What you have to do: What is needed is an exact copy of the records below, minus any pictures.

Excerpted records:
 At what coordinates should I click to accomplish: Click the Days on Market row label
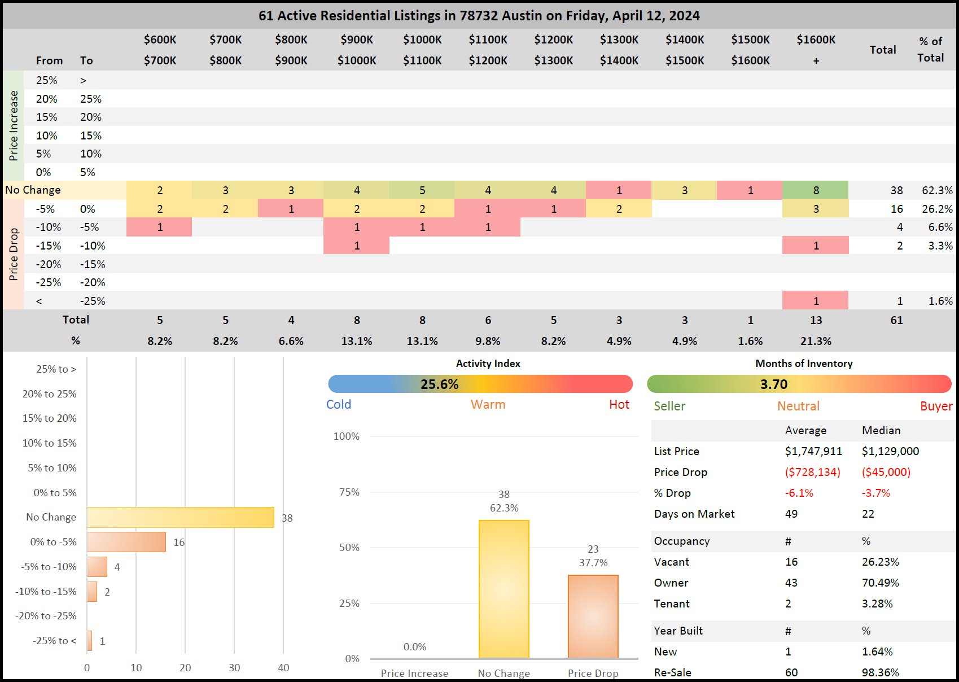(694, 514)
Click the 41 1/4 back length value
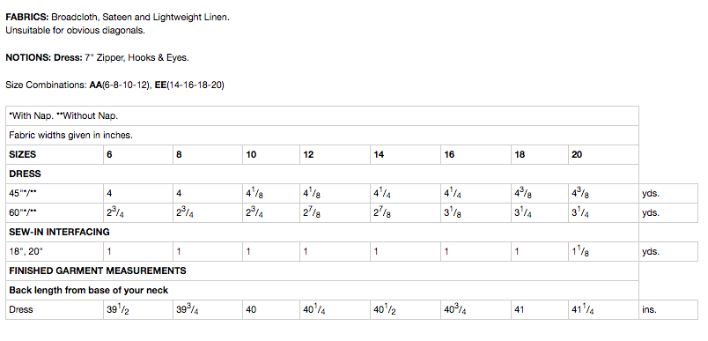Image resolution: width=708 pixels, height=341 pixels. [x=603, y=310]
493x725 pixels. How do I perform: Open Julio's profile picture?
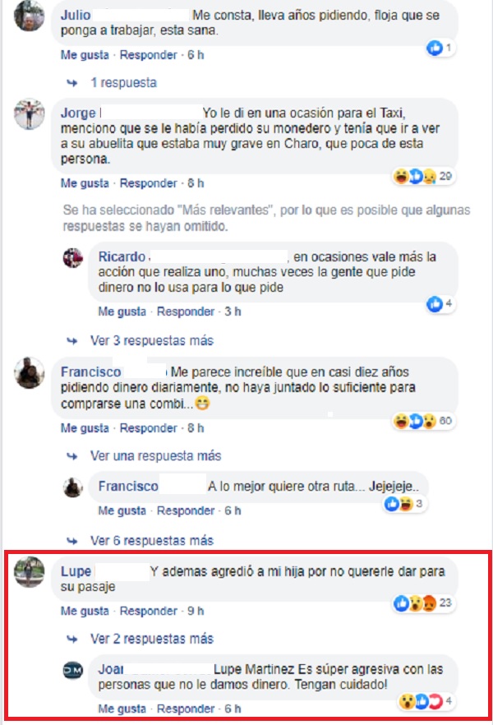point(30,16)
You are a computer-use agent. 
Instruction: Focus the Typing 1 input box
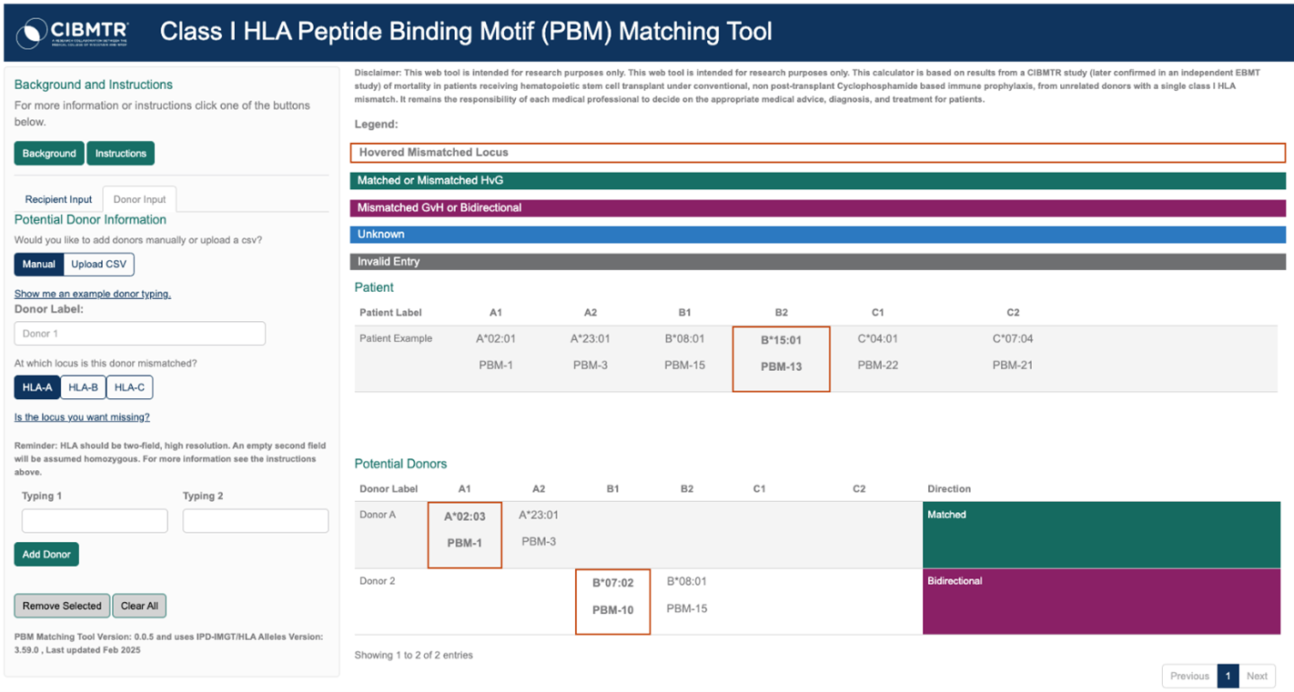click(x=95, y=520)
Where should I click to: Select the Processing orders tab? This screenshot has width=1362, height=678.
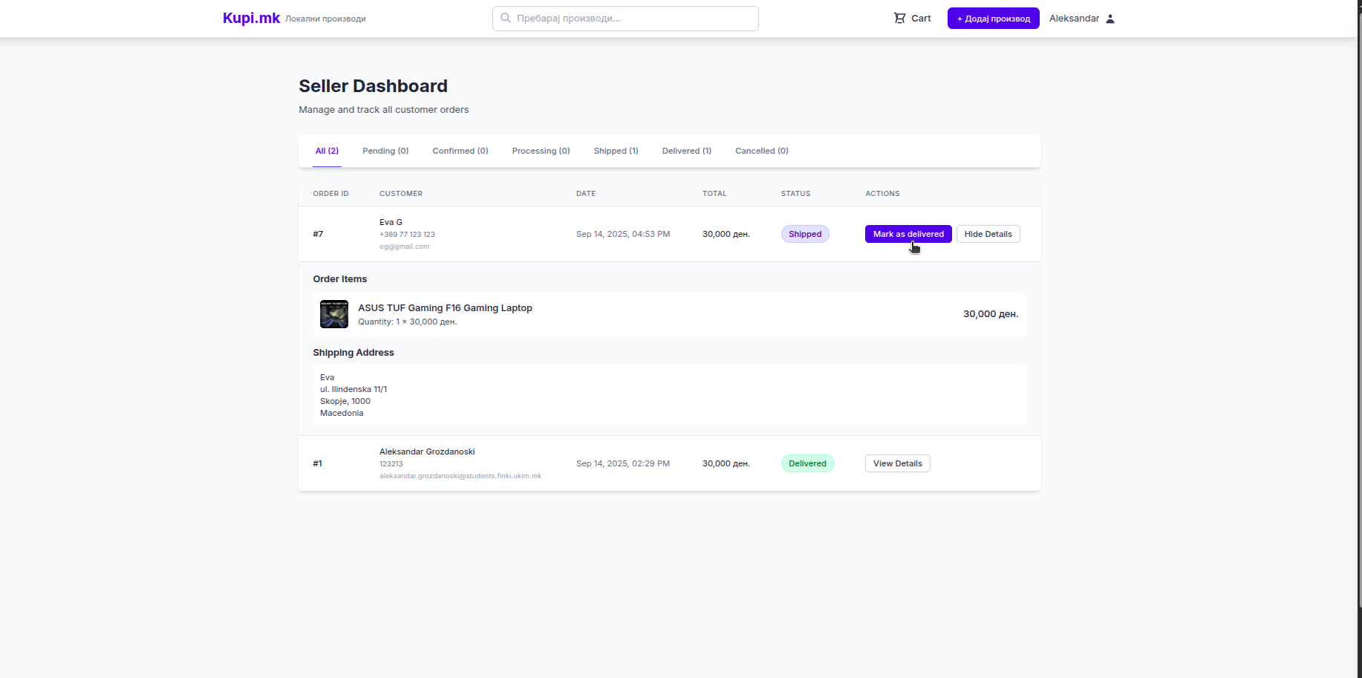coord(541,151)
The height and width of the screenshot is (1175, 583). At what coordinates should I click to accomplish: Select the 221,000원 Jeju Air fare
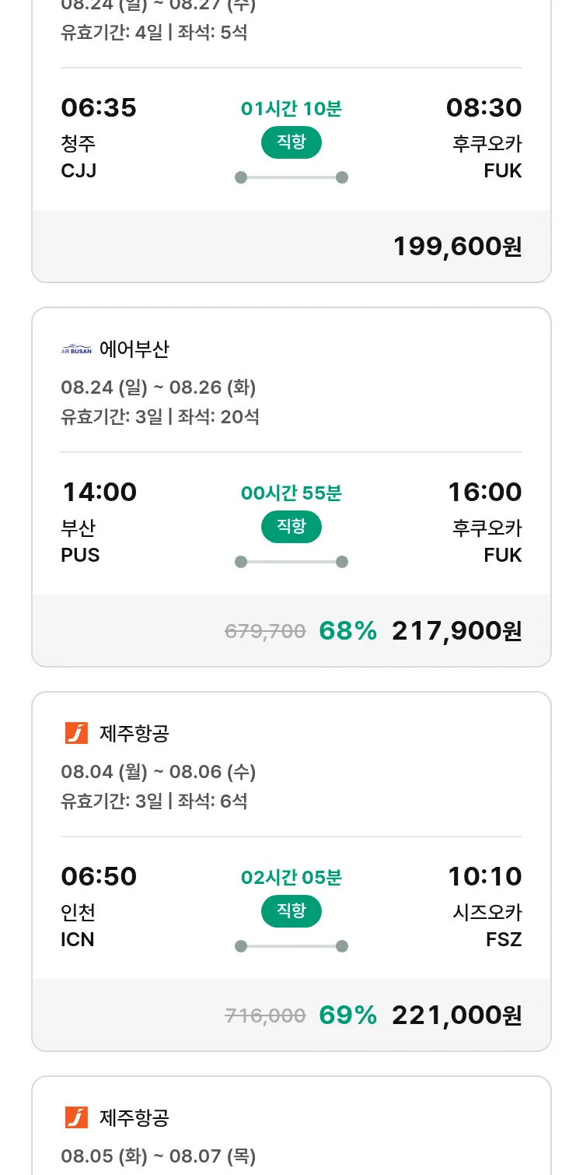tap(456, 1015)
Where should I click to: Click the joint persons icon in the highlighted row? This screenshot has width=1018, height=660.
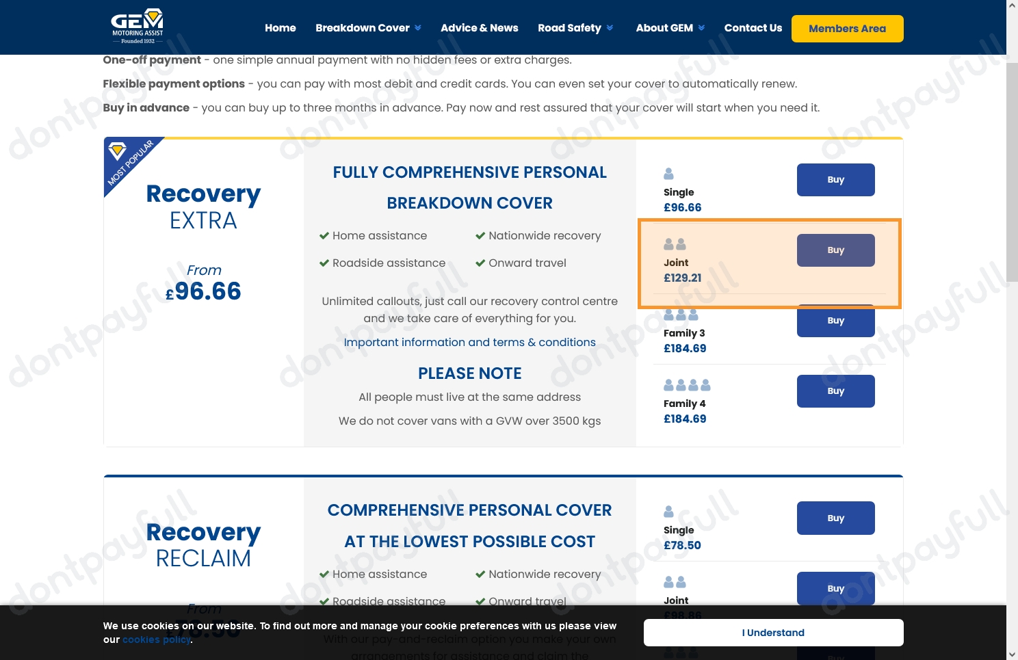click(675, 243)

Response area:
 At what coordinates should I click to accomplish: Click the Days on Market row label
(694, 514)
Click the 41 1/4 back length value
Image resolution: width=708 pixels, height=341 pixels. [x=603, y=310]
493x725 pixels. How do I perform: Open Julio's profile picture?
point(30,16)
You are a computer-use agent. 
Instruction: Focus the Typing 1 input box
click(x=95, y=520)
Where should I click to: Select the Processing orders tab? This screenshot has width=1362, height=678.
coord(541,151)
The height and width of the screenshot is (1175, 583). At what coordinates should I click to accomplish: Select the 221,000원 Jeju Air fare
tap(456, 1015)
Where should I click to: Click the joint persons icon in the highlighted row? This screenshot has width=1018, height=660.
click(675, 243)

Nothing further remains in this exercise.